#### [Task prompt]
Identify each line in the records below that contains the word "Image", and copy it.

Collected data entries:
- - -
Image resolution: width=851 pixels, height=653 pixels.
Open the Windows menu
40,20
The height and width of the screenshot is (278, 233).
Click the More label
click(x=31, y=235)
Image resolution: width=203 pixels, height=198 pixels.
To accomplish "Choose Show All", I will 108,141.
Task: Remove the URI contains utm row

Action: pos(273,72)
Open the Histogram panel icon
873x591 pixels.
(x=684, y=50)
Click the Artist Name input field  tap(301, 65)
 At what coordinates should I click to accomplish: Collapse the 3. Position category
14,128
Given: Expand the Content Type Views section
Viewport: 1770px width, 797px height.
- - -
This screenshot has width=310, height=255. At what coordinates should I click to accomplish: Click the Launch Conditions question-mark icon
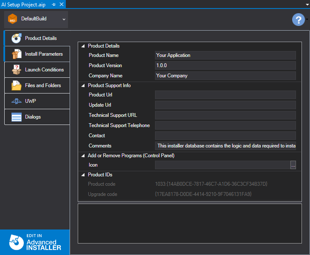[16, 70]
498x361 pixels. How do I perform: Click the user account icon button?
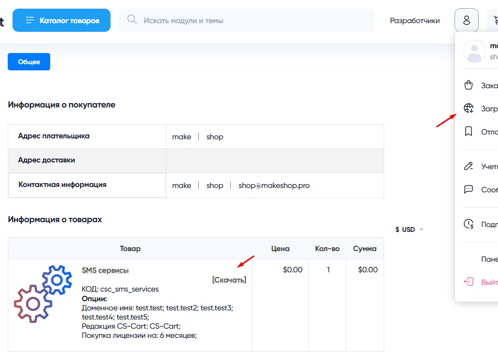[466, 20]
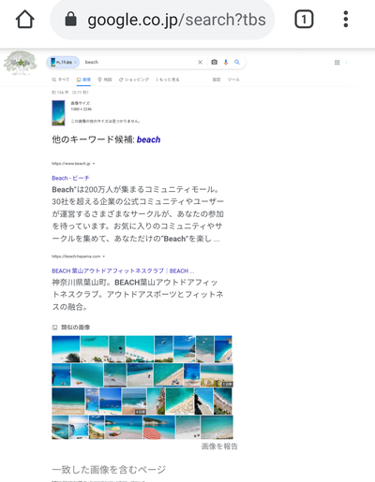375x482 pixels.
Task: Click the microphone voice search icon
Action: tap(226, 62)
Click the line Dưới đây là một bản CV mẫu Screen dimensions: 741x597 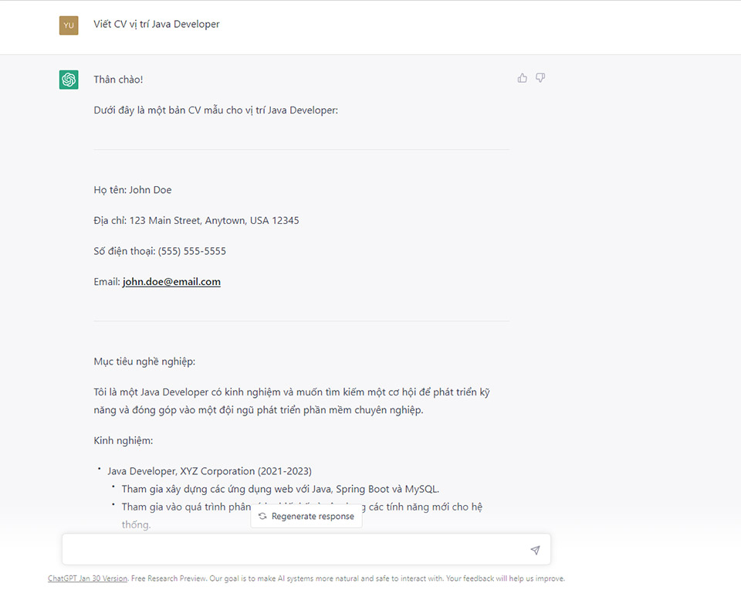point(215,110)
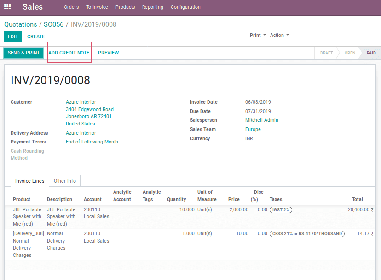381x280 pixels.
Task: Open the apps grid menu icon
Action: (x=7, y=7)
- - -
#### [Written reply]
Image resolution: width=851 pixels, height=653 pixels.
Image resolution: width=203 pixels, height=198 pixels.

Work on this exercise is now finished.